● What you need to do
Please return only the lines from the one holding "Toggle the round pin button in sidebar" through the one holding "Given: Expand the Viewports dropdown arrow", exactly as they appear in the records below, both ends included.

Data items
--- START ---

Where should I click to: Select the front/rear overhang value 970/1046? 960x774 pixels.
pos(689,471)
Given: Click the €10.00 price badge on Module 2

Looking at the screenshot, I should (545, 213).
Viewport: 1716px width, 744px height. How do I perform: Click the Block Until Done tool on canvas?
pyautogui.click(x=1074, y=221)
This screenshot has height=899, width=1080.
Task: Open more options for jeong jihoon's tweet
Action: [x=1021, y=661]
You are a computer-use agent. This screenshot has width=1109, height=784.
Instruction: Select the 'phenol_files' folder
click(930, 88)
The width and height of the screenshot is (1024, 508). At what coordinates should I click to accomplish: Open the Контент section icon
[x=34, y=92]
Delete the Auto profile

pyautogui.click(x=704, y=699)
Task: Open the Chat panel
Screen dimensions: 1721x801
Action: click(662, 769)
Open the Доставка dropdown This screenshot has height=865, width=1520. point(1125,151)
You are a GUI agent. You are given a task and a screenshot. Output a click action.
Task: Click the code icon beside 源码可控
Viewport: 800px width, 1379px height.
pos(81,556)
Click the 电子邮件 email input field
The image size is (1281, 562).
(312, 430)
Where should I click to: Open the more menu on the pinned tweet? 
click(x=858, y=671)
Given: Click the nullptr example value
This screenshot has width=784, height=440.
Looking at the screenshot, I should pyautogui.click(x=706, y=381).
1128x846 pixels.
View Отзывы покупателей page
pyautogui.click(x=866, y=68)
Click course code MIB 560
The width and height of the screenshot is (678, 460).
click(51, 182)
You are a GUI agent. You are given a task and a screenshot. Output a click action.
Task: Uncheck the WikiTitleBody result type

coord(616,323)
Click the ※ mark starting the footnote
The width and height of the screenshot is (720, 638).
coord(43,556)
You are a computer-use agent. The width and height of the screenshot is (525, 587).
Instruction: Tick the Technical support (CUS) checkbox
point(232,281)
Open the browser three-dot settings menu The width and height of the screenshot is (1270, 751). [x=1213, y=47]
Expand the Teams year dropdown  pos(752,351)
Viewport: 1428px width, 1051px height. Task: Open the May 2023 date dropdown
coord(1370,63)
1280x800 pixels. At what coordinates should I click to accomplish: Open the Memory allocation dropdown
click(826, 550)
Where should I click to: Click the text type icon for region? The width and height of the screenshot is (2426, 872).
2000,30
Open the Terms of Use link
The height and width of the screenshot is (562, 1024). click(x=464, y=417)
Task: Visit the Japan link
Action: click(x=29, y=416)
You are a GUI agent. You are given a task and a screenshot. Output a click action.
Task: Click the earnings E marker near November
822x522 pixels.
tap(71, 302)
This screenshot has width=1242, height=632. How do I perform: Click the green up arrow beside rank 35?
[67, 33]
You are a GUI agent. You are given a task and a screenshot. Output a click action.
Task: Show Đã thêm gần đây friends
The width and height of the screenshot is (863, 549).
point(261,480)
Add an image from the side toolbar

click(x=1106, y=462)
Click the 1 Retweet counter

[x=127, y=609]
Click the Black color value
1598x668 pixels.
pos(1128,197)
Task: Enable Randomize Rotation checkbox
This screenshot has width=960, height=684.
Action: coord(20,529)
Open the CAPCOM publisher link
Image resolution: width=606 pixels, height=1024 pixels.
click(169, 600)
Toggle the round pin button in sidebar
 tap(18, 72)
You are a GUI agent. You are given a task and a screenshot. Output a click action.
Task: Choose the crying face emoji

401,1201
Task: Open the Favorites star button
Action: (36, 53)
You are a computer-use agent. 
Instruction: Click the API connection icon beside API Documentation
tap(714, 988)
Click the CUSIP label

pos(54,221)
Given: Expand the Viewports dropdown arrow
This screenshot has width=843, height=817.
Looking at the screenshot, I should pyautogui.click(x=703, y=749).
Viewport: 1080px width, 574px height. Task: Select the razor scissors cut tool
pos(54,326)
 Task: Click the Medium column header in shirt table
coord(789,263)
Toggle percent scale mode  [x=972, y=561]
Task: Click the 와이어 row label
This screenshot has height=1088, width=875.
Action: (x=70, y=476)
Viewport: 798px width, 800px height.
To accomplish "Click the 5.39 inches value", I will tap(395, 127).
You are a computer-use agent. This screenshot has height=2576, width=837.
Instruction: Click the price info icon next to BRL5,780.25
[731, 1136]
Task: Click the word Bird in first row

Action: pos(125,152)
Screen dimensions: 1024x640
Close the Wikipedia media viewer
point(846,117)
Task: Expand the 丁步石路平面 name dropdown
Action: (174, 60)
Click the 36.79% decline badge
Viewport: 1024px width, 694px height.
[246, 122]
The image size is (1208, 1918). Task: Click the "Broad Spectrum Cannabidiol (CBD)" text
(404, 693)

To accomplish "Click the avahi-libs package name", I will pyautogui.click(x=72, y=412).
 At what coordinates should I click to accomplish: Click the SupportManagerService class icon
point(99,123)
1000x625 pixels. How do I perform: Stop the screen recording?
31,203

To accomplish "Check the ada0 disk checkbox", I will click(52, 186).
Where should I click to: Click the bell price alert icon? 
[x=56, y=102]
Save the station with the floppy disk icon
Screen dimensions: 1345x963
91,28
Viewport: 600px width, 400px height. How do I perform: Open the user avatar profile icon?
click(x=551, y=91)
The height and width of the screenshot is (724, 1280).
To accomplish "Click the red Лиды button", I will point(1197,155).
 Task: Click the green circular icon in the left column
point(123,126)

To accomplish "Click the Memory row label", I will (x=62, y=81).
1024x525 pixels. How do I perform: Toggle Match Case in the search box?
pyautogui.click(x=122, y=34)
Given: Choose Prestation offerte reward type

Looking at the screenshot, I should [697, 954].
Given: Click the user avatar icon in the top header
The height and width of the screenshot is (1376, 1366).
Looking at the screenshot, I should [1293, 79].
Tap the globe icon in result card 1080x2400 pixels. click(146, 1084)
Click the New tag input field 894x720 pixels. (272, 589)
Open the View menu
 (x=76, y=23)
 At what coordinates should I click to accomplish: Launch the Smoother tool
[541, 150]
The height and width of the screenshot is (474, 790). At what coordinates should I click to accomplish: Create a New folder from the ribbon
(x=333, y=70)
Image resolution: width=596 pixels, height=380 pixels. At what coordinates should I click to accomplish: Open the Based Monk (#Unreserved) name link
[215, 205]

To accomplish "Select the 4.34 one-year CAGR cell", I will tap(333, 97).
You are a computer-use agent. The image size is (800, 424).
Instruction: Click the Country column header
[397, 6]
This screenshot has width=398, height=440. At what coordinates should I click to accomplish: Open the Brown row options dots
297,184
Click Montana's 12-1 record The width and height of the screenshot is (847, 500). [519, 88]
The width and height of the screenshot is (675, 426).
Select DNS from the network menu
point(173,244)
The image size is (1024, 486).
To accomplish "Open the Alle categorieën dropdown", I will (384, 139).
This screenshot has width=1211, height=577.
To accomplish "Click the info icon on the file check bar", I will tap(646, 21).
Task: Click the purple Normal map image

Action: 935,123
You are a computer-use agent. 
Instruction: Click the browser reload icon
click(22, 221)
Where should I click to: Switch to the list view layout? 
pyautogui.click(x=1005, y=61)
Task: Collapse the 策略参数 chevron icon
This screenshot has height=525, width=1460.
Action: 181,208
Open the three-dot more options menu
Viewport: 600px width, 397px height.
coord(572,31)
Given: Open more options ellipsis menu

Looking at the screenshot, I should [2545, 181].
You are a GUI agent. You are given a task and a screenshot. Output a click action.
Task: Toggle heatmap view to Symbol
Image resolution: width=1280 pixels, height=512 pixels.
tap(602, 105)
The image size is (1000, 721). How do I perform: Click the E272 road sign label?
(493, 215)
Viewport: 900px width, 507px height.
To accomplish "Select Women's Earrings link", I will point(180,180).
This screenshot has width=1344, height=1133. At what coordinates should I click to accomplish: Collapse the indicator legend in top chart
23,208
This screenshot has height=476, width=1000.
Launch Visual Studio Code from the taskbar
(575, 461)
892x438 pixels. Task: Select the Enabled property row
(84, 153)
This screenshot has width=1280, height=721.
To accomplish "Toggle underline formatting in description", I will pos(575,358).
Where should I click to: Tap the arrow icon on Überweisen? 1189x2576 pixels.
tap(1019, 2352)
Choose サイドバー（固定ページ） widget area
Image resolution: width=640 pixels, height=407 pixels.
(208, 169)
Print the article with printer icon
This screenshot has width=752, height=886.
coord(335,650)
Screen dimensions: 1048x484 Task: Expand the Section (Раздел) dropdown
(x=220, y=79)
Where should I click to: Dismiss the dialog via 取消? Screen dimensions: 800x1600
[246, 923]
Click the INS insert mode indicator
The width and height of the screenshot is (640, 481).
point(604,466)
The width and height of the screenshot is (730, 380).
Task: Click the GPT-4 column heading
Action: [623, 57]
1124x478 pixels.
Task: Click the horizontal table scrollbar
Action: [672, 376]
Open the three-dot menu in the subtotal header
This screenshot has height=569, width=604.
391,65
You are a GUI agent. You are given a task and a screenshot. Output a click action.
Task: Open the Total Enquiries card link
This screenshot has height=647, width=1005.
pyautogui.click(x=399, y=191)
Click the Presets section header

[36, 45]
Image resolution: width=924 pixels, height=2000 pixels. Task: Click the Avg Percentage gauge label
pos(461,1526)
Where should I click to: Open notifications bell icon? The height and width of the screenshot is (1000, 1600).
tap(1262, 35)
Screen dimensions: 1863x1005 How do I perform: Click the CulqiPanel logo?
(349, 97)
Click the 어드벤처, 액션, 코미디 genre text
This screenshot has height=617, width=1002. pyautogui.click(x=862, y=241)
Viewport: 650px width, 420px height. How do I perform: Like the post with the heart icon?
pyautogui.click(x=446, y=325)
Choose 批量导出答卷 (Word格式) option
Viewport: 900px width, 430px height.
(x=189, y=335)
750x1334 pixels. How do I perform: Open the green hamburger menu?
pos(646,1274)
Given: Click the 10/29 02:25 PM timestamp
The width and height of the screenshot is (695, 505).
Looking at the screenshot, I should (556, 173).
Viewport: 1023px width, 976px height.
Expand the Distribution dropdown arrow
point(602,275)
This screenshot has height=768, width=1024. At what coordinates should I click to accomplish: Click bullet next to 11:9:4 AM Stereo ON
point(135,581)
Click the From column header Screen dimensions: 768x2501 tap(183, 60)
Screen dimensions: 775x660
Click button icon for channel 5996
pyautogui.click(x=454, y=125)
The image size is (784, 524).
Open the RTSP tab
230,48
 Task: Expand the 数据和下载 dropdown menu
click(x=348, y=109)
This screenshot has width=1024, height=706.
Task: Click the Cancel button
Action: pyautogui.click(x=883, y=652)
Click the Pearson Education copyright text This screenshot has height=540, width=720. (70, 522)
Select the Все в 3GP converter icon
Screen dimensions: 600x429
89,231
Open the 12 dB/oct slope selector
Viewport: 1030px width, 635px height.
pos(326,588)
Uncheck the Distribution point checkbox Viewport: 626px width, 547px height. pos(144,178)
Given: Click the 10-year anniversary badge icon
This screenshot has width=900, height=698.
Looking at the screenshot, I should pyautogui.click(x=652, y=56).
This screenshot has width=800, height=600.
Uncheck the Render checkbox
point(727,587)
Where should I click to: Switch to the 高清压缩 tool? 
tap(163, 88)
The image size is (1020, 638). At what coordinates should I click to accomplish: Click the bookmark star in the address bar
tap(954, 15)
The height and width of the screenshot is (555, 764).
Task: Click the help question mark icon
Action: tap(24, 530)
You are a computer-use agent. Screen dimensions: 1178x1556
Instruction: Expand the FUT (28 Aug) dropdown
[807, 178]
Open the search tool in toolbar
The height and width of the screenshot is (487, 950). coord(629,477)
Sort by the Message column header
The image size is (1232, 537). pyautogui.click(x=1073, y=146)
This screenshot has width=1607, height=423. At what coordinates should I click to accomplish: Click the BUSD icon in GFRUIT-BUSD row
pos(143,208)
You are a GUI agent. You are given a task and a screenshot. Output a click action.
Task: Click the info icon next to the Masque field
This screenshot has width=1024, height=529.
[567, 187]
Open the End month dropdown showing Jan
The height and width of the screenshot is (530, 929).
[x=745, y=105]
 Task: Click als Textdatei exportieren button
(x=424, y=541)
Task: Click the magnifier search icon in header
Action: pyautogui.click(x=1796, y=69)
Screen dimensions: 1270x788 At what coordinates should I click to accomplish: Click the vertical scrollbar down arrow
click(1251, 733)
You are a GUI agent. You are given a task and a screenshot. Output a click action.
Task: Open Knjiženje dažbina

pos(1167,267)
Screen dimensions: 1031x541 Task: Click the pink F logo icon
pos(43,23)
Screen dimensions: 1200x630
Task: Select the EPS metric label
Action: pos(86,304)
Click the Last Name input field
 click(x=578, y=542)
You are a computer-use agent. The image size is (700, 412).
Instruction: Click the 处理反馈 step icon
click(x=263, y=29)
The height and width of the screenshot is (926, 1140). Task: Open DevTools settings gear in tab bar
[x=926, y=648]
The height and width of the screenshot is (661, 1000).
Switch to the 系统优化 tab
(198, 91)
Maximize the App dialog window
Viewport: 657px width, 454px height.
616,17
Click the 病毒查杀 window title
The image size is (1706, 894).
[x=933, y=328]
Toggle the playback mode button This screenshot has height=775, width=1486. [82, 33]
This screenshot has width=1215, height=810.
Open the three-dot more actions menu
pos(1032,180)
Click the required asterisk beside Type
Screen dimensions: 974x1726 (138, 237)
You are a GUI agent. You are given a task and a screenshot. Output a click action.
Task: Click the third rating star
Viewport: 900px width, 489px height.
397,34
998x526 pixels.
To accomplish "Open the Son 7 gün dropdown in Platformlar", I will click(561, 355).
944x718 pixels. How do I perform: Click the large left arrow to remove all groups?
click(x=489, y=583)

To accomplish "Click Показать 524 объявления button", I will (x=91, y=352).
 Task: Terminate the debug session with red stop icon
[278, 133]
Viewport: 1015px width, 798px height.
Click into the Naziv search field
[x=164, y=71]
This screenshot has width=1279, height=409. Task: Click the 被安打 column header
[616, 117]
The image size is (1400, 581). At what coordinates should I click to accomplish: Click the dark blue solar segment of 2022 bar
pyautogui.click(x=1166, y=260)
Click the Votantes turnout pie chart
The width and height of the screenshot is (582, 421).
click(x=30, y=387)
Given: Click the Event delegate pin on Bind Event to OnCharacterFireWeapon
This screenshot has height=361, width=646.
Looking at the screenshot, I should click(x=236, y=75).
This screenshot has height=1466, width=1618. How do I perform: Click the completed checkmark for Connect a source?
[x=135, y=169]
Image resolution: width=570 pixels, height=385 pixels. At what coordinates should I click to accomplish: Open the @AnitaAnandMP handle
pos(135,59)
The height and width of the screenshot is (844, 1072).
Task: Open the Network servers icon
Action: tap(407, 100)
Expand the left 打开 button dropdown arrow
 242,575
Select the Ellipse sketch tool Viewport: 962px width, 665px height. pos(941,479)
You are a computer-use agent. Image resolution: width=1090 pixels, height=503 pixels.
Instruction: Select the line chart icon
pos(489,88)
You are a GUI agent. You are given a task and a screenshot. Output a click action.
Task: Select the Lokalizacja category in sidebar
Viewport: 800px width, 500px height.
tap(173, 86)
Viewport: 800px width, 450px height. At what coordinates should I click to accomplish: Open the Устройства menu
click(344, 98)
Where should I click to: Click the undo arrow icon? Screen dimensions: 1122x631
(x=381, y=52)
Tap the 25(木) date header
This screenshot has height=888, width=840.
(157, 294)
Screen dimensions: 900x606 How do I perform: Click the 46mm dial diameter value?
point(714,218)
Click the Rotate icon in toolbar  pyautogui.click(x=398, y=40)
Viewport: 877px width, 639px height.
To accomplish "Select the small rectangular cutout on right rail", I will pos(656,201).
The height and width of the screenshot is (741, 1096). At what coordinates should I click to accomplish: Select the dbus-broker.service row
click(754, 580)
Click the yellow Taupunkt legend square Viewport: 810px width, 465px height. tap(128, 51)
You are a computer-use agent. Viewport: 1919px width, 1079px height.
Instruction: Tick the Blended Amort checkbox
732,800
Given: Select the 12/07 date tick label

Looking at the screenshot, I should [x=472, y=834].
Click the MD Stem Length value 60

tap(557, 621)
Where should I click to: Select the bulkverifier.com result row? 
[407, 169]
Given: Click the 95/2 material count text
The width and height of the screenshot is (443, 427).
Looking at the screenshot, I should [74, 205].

--- END ---

● Solution below
Toggle the round pin button in sidebar
 tap(18, 72)
You are a GUI agent. You are given a task and a screenshot. Output a click action.
Task: Choose the crying face emoji

401,1201
Task: Open the Favorites star button
Action: (36, 53)
You are a computer-use agent. 
Instruction: Click the API connection icon beside API Documentation
tap(714, 988)
Click the CUSIP label

pos(54,221)
Given: Expand the Viewports dropdown arrow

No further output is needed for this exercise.